Je vous l’ai dit, Baudouin Deville est un artiste classique. Je le disais aussi, il ne cherche à aucun moment les effets spéciaux, les perspectives non réalistes. Il aime, comme il le dit, poser ses planches et prendre le temps d’en faire comme des instantanés des existences qu’il nous montre.

Baudouin Deville

Etre classique, ce n’est être ennuyeux pour autant ! Et son talent à dessiner des paysages, larges, ouverts sur le rêve en quelque sorte, fait merveille, ici et là, dans chacun de ses albums… Dans le prochain, par exemple, avec cette illustration somptueuse !

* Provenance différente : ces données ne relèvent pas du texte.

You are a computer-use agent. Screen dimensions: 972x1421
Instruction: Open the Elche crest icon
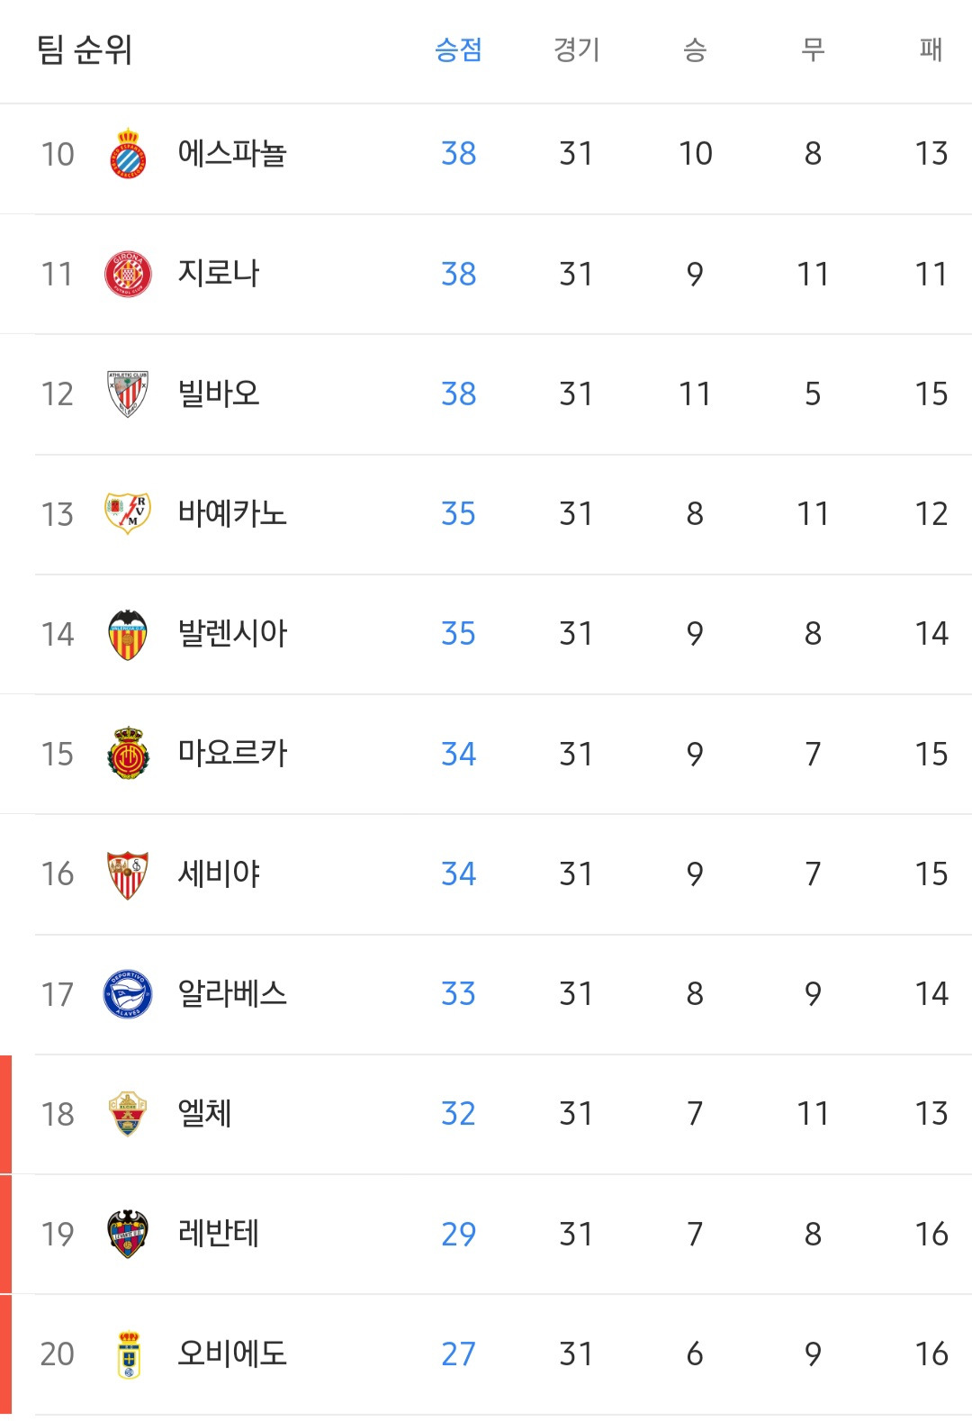click(128, 1114)
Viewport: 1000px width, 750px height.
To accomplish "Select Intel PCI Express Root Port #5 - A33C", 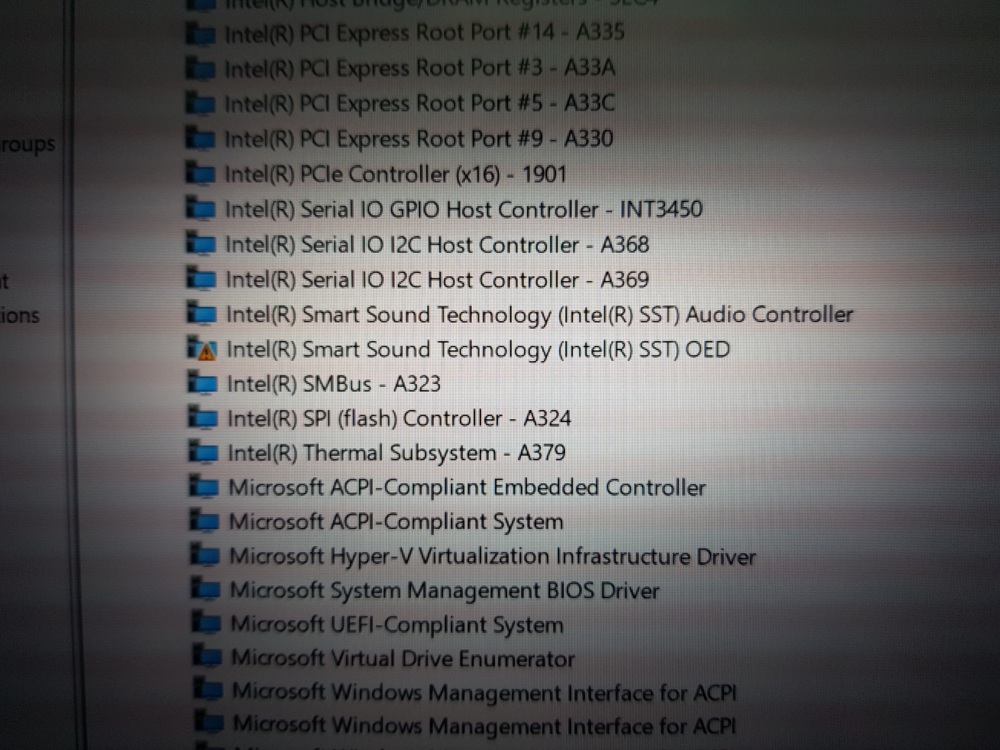I will click(x=420, y=104).
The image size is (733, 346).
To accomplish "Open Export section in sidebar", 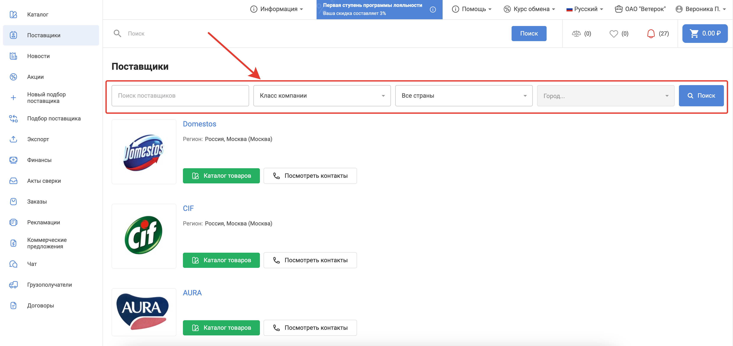I will click(38, 139).
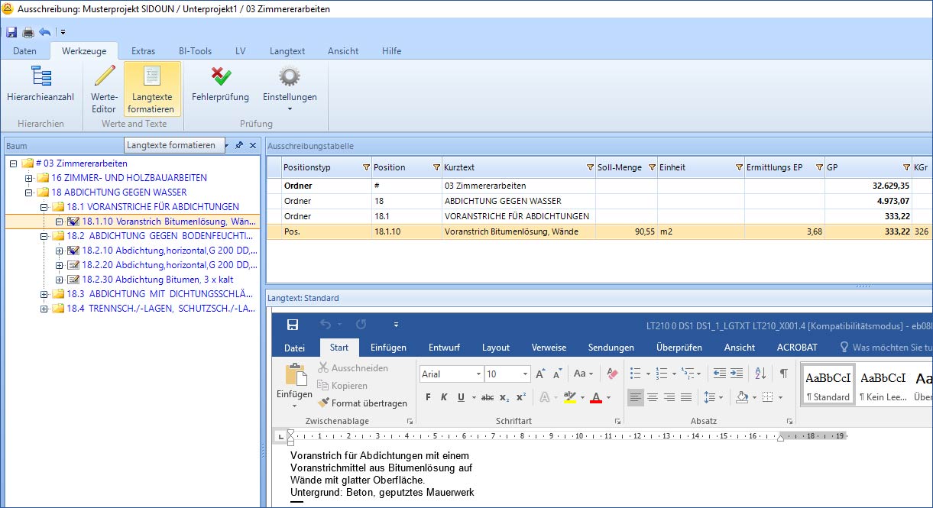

copyright Baudouin Deville

Une série qui se laisse lire, même si le scénario, parfois, prend des libertés pas très compréhensibles avec la vérité historique. Le mot phallocrate, par exemple, utilisé dans ce Berlin 61 comme s’il s’agissait d’un mot usuel de l’époque, n’a vraiment eu cours qu’en 1968. Tout comme le mot machiste qui se cantonnait, au début des années 60, en Amérique latine. Mais ne boudons pas notre plaisir. C’est une série agréable à lire, et, il faut insister sur ce fait, c’est une série formidablement colorisée, avec talent, par Bérengère Marquebreucq. Une série totalement belge, scénariste, dessinateur, coloriste, et éditeur !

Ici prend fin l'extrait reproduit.